Stored data entries:
--- START ---
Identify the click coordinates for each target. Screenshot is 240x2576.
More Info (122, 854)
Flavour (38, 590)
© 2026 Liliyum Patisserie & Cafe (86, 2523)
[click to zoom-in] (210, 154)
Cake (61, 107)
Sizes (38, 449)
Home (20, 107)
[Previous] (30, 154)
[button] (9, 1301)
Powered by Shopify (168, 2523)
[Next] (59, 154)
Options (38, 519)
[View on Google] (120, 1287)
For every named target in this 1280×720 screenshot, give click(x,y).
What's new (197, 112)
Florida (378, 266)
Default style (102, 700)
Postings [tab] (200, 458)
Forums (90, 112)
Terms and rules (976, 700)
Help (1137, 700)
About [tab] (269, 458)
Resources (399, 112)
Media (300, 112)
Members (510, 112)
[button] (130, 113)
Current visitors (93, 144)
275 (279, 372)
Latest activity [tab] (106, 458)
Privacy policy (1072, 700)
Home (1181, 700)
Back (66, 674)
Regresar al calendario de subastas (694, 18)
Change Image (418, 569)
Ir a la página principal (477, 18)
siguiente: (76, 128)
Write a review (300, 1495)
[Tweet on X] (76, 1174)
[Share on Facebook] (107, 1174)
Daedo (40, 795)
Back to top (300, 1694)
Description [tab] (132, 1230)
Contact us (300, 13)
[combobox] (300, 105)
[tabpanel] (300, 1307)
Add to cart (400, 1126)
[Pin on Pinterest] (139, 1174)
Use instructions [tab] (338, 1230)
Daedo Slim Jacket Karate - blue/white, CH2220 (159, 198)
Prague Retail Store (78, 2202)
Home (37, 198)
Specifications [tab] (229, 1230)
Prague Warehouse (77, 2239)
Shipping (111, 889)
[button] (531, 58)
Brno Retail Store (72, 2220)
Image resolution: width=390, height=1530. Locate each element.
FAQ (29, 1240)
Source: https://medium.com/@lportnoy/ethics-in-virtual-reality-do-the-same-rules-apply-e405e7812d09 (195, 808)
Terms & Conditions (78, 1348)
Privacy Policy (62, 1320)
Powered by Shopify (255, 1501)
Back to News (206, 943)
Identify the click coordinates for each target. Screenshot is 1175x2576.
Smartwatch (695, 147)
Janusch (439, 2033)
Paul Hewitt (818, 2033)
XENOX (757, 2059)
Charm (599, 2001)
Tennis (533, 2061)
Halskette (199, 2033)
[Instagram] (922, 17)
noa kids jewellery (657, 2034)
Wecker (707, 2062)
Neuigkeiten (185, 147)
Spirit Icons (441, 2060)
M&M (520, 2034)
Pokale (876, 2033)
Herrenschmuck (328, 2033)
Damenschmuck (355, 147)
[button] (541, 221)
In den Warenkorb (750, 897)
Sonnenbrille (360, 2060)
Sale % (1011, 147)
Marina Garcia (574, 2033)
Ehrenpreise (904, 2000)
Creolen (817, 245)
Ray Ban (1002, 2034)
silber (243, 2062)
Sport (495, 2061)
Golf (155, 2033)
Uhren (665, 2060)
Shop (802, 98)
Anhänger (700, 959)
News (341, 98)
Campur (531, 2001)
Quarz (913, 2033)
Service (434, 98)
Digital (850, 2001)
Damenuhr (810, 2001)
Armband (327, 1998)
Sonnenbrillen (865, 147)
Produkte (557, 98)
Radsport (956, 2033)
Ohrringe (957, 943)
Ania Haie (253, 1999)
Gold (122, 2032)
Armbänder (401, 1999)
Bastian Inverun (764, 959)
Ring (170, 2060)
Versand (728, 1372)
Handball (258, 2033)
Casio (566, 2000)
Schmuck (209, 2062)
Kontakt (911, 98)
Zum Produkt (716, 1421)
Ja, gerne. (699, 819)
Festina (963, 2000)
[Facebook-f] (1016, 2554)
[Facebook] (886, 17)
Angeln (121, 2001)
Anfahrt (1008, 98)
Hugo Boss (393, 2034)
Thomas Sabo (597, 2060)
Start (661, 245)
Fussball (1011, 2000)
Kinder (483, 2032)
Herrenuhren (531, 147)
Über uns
--- END ---
> What you are asked to do
A line qualifies when it holds the word "Powered"; report all qualifying lines from the records above.

> Task result
Powered by Shopify (168, 2523)
Powered by Shopify (255, 1501)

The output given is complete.